One of my favorite movies is written and directed by Tim Robbins. "Cradle Will Rock" is a fascinating look at the WPA in New York in the 1930s, during the Depression, when writers and directors and other artists were paid to create and develop. This film features a play written about unionizing and the rights of workers, and Orson Welles and John Houseman figure in it. The story is intrinsically riveting, an easy dose of history that is little known these days.
Starring John Turturro as a down and out worker, Emily Watson as a girl on the streets, Ruben Blades as Diego Rivera, John Cusack as Nelson Rockefeller, Joan Cusack as a girl with a crush on an Edgar Bergen ventriolquist played by Bill Murray, and with ahost of other familiar faces such as Susan Sarandon, Cherry Jones, Vanessa Redgrave, Jack Black, Paul Giamatti, and Hank Azaria.

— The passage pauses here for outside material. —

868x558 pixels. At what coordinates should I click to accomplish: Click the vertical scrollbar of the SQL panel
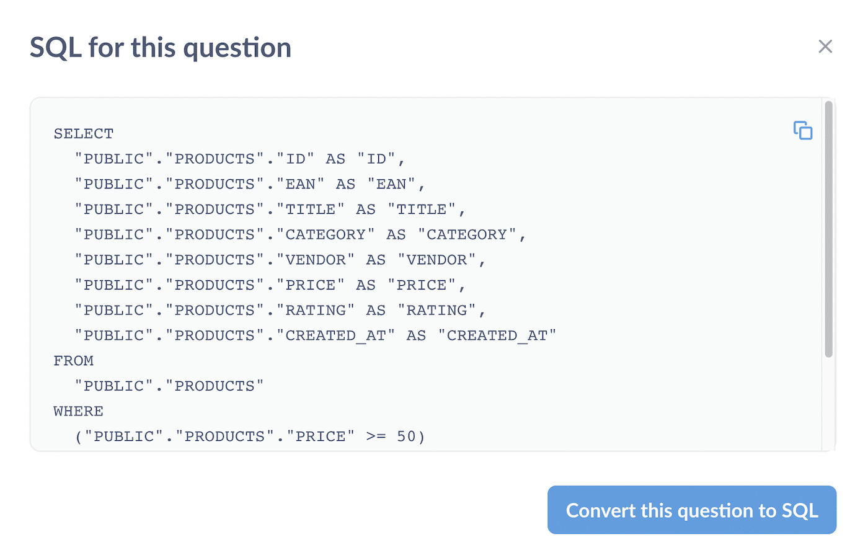[830, 229]
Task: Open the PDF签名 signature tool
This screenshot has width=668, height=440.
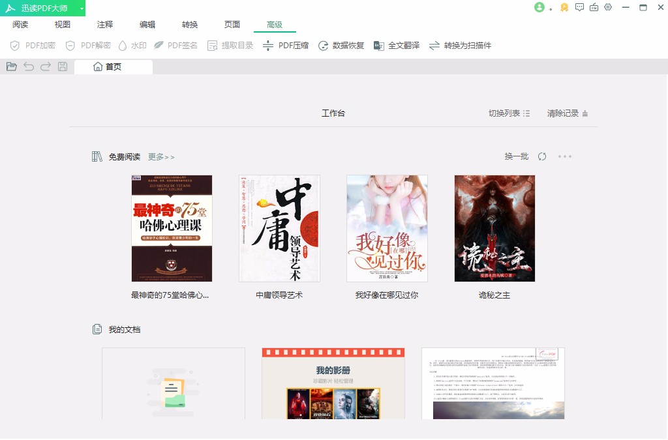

Turturro and Watson are heartbreaking and passionate, and Angus Macfadyen as Orson Welles and Cary Elwes as John Houseman steal the show. There is humor, drama, love, tragedy and the whole human spectacle on display.
It is touching to see a time when the arts were supported, admired, considered essential to who we are as a nation. I'd like to see high school students watching this in history class. It's the best argument I've seen presented on the importance of creativity and the opportunity for expressing oneself.